Dataset entries
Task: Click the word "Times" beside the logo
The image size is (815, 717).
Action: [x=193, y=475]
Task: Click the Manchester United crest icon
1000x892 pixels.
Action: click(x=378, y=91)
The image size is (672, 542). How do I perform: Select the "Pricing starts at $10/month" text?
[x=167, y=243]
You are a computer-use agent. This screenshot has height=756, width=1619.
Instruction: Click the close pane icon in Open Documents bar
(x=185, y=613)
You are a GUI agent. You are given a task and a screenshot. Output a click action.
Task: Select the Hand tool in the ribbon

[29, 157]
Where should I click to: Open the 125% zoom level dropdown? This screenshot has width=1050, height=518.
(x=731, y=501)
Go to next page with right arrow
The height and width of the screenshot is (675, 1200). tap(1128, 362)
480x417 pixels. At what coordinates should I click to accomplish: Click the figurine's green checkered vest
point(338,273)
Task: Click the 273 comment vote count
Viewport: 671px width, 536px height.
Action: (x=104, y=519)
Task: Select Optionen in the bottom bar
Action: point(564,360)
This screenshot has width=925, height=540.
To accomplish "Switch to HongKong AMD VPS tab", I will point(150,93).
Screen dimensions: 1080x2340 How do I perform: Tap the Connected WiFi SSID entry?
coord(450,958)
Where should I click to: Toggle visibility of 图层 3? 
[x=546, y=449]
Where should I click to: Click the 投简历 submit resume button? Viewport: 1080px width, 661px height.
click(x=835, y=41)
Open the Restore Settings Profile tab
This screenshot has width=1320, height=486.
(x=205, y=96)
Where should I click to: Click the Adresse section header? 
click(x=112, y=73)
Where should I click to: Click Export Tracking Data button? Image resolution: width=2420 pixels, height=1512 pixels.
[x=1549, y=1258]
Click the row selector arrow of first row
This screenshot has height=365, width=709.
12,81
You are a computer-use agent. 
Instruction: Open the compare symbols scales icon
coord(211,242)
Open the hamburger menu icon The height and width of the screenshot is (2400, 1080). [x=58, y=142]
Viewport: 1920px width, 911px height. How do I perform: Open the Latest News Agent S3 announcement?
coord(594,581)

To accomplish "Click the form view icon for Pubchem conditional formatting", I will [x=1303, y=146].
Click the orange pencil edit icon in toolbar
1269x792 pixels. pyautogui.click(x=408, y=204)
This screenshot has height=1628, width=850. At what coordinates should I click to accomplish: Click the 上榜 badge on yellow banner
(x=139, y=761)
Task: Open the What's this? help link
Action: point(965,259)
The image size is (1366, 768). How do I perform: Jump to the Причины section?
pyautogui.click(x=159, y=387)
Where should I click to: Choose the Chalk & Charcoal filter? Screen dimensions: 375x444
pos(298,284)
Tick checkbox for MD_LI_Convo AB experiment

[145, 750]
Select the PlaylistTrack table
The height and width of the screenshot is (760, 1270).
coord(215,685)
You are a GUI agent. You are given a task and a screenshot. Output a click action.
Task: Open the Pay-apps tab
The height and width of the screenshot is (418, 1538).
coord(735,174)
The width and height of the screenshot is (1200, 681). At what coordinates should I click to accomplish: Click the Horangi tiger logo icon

• **What you will do**:
The records above should be set down again word for word.

• **Expected answer**:
Task: Click the word "Times" beside the logo
The image size is (815, 717).
Action: [x=193, y=475]
Task: Click the Manchester United crest icon
1000x892 pixels.
Action: click(x=378, y=91)
The image size is (672, 542). How do I perform: Select the "Pricing starts at $10/month" text?
[x=167, y=243]
You are a computer-use agent. This screenshot has height=756, width=1619.
Instruction: Click the close pane icon in Open Documents bar
(x=185, y=613)
You are a GUI agent. You are given a task and a screenshot. Output a click action.
Task: Select the Hand tool in the ribbon

[29, 157]
Where should I click to: Open the 125% zoom level dropdown? This screenshot has width=1050, height=518.
(x=731, y=501)
Go to next page with right arrow
The height and width of the screenshot is (675, 1200). tap(1128, 362)
480x417 pixels. At what coordinates should I click to accomplish: Click the figurine's green checkered vest
point(338,273)
Task: Click the 273 comment vote count
Viewport: 671px width, 536px height.
Action: (x=104, y=519)
Task: Select Optionen in the bottom bar
Action: point(564,360)
This screenshot has width=925, height=540.
To accomplish "Switch to HongKong AMD VPS tab", I will point(150,93).
Screen dimensions: 1080x2340 How do I perform: Tap the Connected WiFi SSID entry?
coord(450,958)
Where should I click to: Toggle visibility of 图层 3? 
[x=546, y=449]
Where should I click to: Click the 投简历 submit resume button? Viewport: 1080px width, 661px height.
click(x=835, y=41)
Open the Restore Settings Profile tab
This screenshot has width=1320, height=486.
(x=205, y=96)
Where should I click to: Click the Adresse section header? 
click(x=112, y=73)
Where should I click to: Click Export Tracking Data button? Image resolution: width=2420 pixels, height=1512 pixels.
[x=1549, y=1258]
Click the row selector arrow of first row
This screenshot has height=365, width=709.
12,81
You are a computer-use agent. 
Instruction: Open the compare symbols scales icon
coord(211,242)
Open the hamburger menu icon The height and width of the screenshot is (2400, 1080). [x=58, y=142]
Viewport: 1920px width, 911px height. How do I perform: Open the Latest News Agent S3 announcement?
coord(594,581)

To accomplish "Click the form view icon for Pubchem conditional formatting", I will [x=1303, y=146].
Click the orange pencil edit icon in toolbar
1269x792 pixels. pyautogui.click(x=408, y=204)
This screenshot has height=1628, width=850. At what coordinates should I click to accomplish: Click the 上榜 badge on yellow banner
(x=139, y=761)
Task: Open the What's this? help link
Action: point(965,259)
The image size is (1366, 768). How do I perform: Jump to the Причины section?
pyautogui.click(x=159, y=387)
Where should I click to: Choose the Chalk & Charcoal filter? Screen dimensions: 375x444
pos(298,284)
Tick checkbox for MD_LI_Convo AB experiment

[145, 750]
Select the PlaylistTrack table
The height and width of the screenshot is (760, 1270).
coord(215,685)
You are a GUI agent. You are given a task and a screenshot. Output a click action.
Task: Open the Pay-apps tab
The height and width of the screenshot is (418, 1538).
coord(735,174)
The width and height of the screenshot is (1200, 681). At what coordinates should I click to accomplish: Click the Horangi tiger logo icon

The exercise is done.